Instructions for the task:
Please write out only the lines from the one containing "Where should I" through the last line of the listing. Do not include pictures.

┌────────

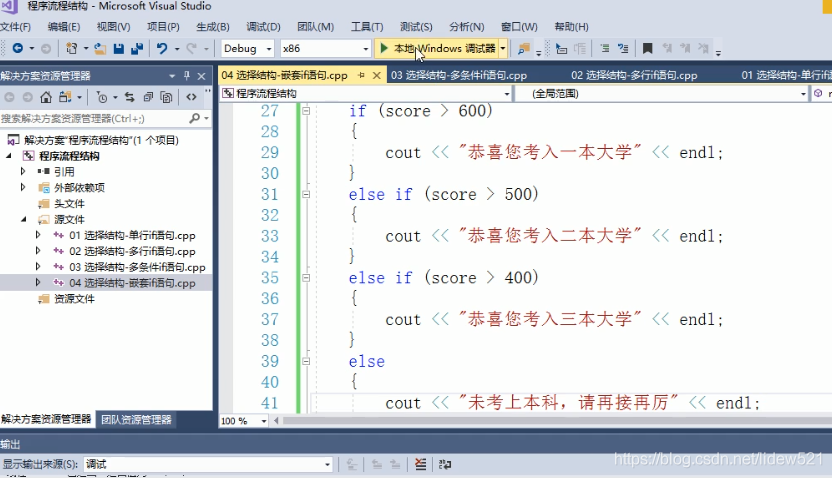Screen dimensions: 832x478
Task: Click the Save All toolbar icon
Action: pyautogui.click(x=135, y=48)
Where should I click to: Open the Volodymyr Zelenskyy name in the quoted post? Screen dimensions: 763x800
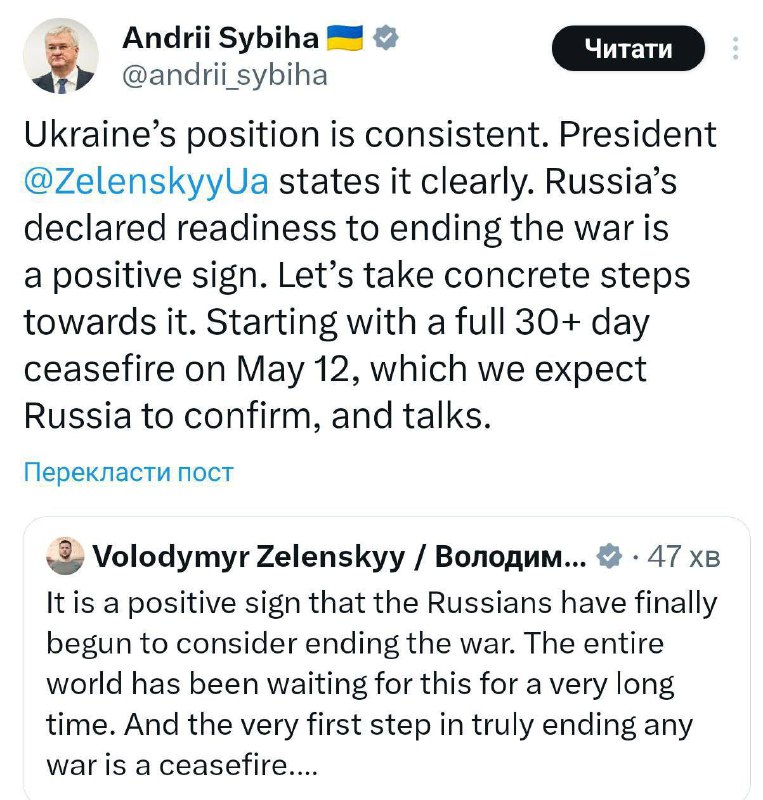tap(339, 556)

└────────

Your response:
Where should I click to: Open the Volodymyr Zelenskyy name in the quoted post? Screen dimensions: 763x800
tap(339, 556)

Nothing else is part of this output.